Change "icon" to "symbol" in the rows starting at the line containing "2576x664 pixels." and ending at the last row, and give only those lines back with nothing else altered. Leave the pictures out of your answer.

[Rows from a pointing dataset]
**********

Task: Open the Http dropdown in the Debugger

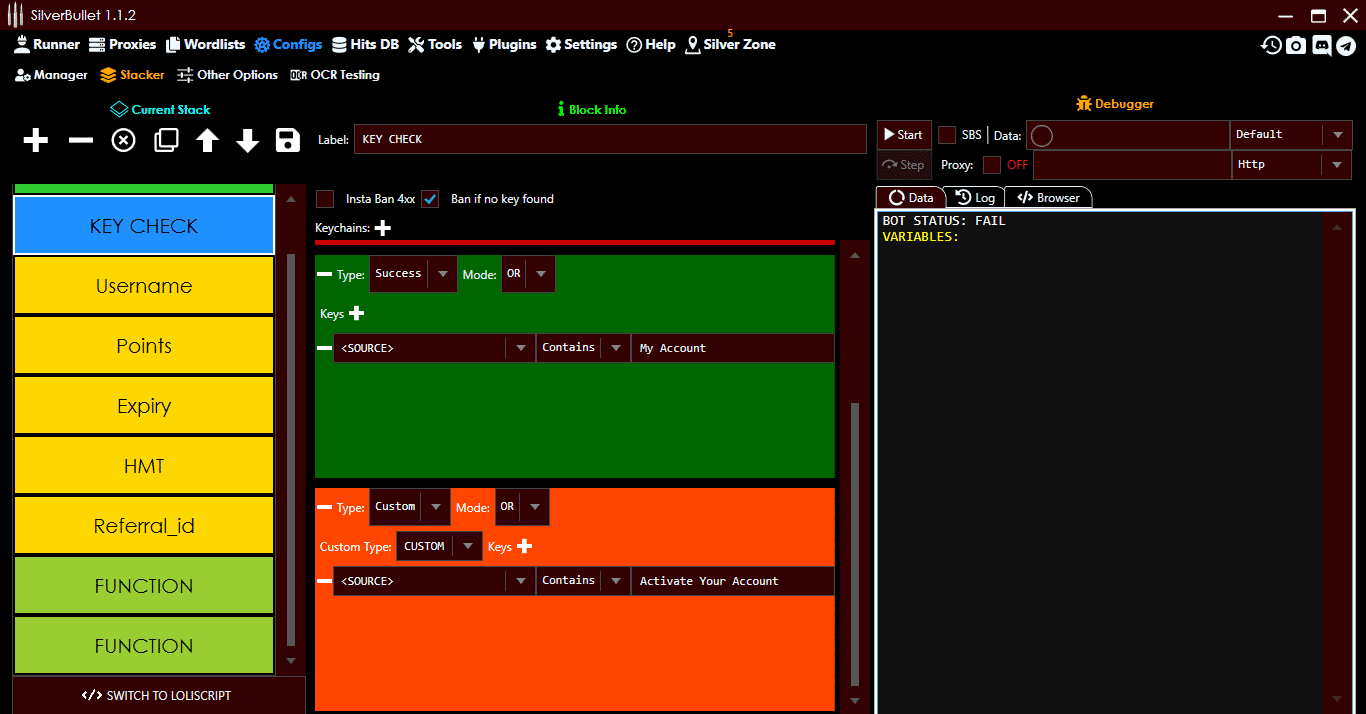Action: tap(1291, 164)
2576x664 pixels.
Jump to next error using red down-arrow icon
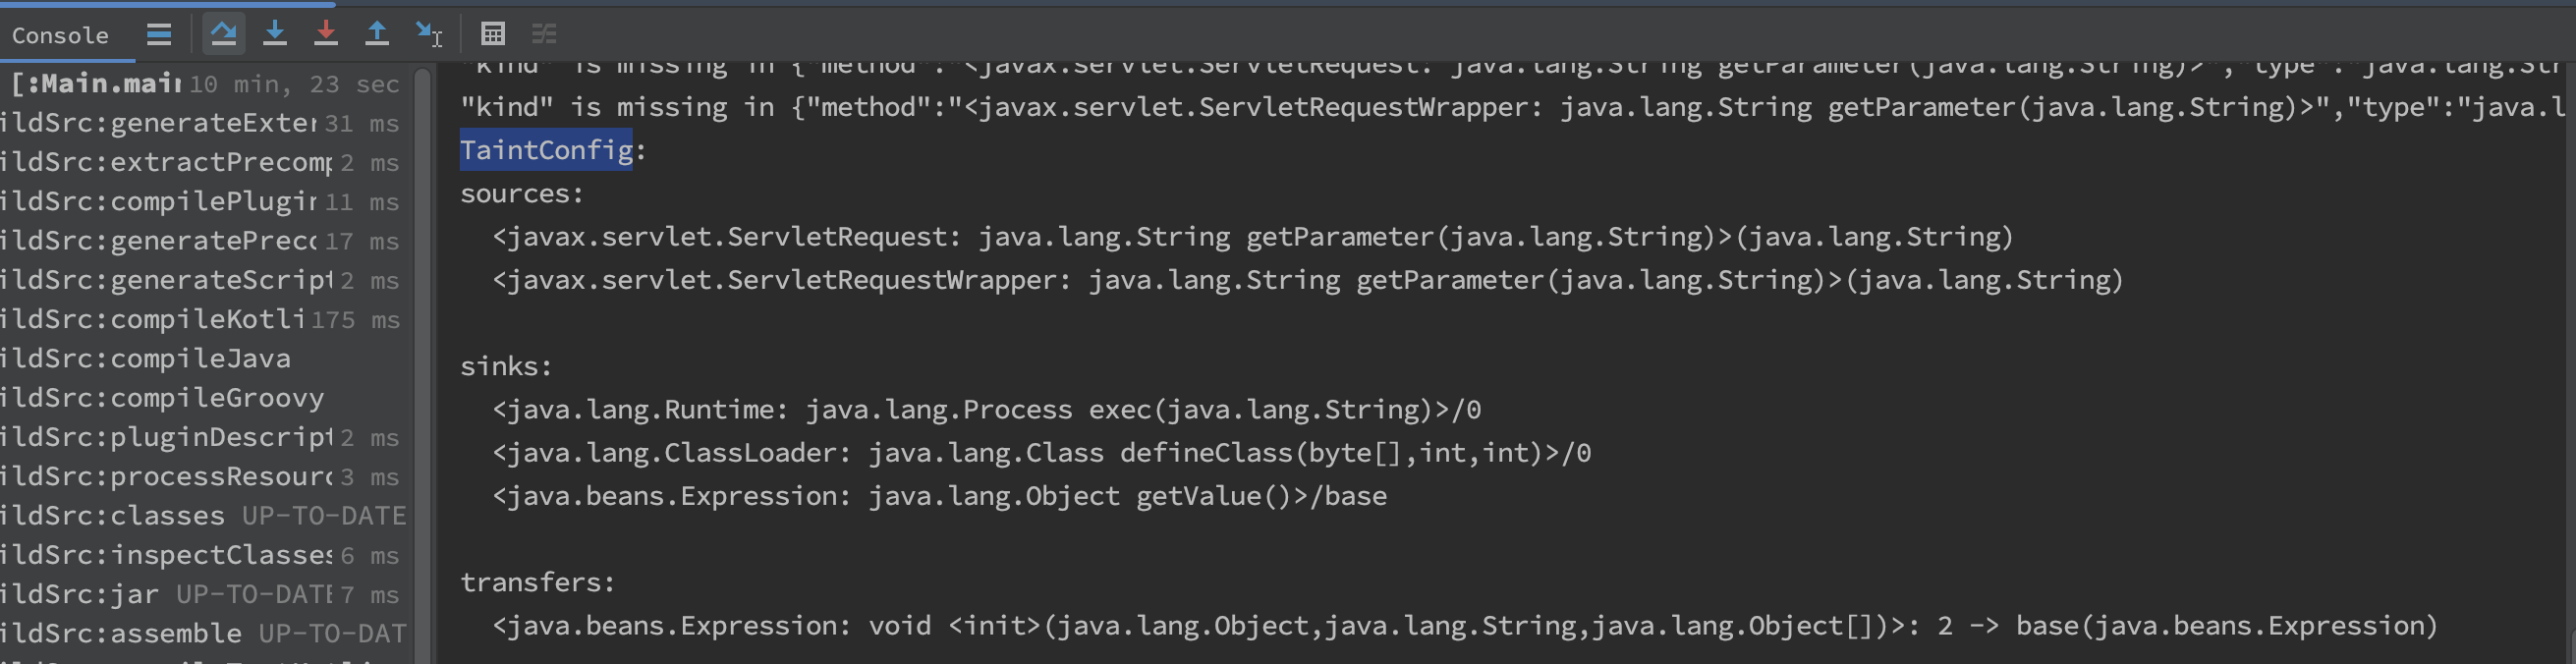coord(325,33)
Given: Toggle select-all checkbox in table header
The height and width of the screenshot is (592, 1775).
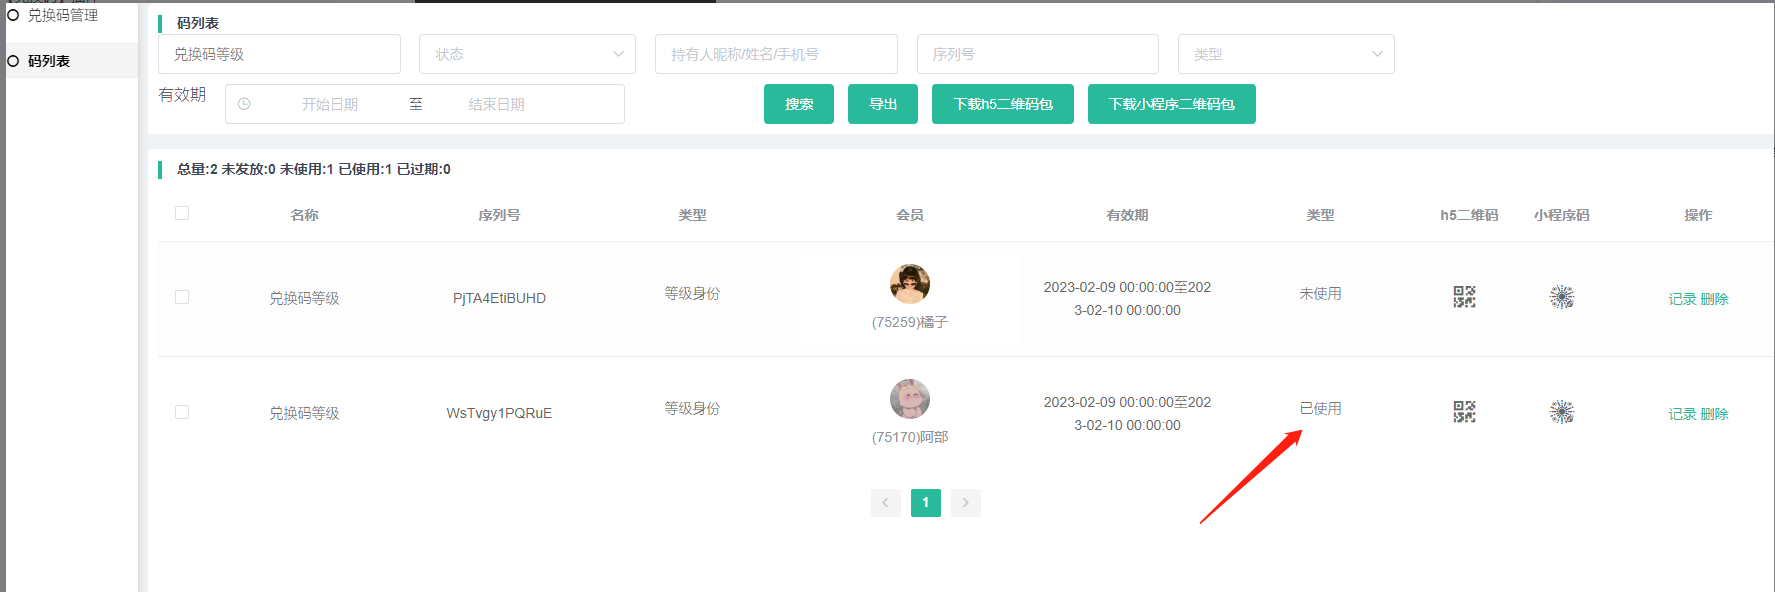Looking at the screenshot, I should click(182, 213).
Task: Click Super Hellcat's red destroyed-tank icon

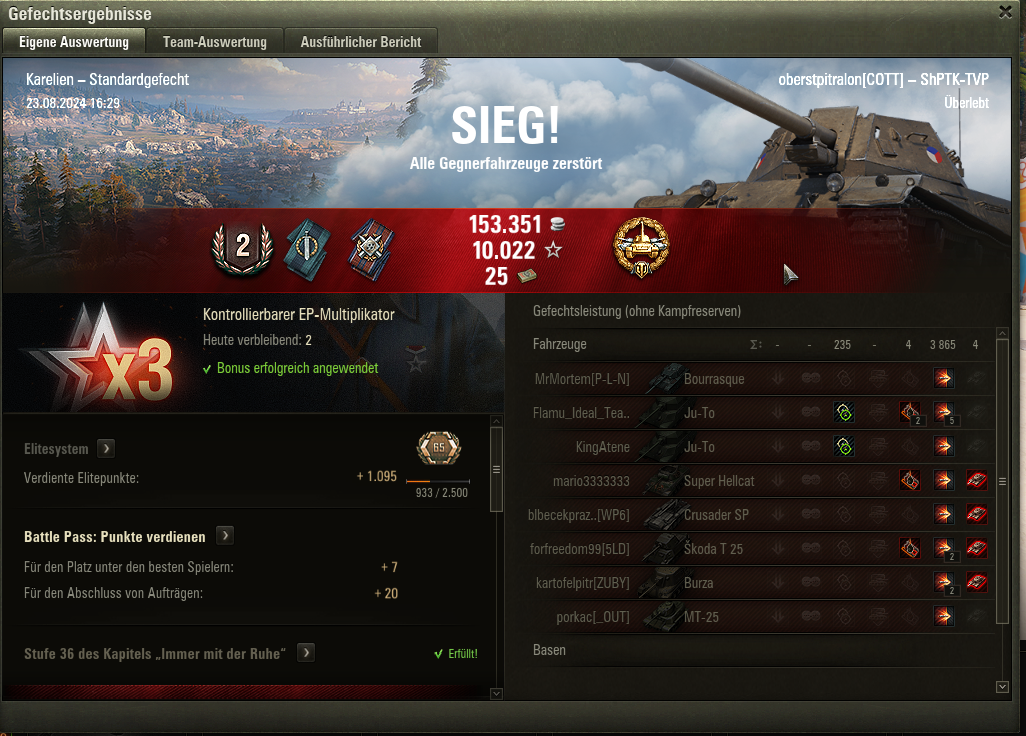Action: [x=976, y=481]
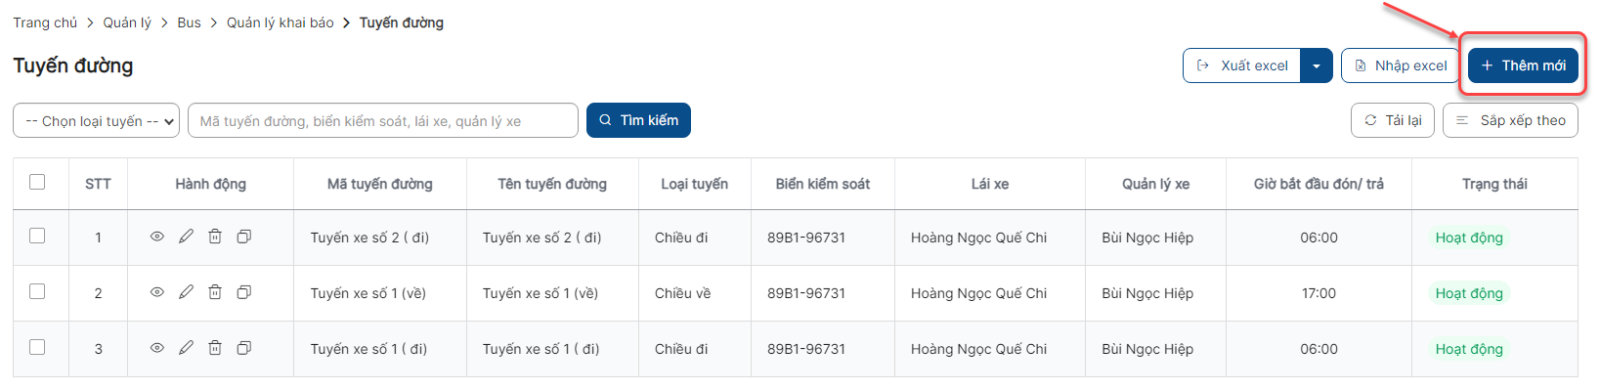Check the checkbox for row 1
This screenshot has width=1600, height=390.
(37, 236)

**********

> _EXERCISE ANSWER_
2576x664 pixels.
Jump to next error using red down-arrow symbol
coord(325,33)
Given: Toggle select-all checkbox in table header
The height and width of the screenshot is (592, 1775).
Looking at the screenshot, I should click(182, 213).
Task: Click Super Hellcat's red destroyed-tank symbol

Action: [x=976, y=481]
Check the checkbox for row 1
This screenshot has width=1600, height=390.
(37, 236)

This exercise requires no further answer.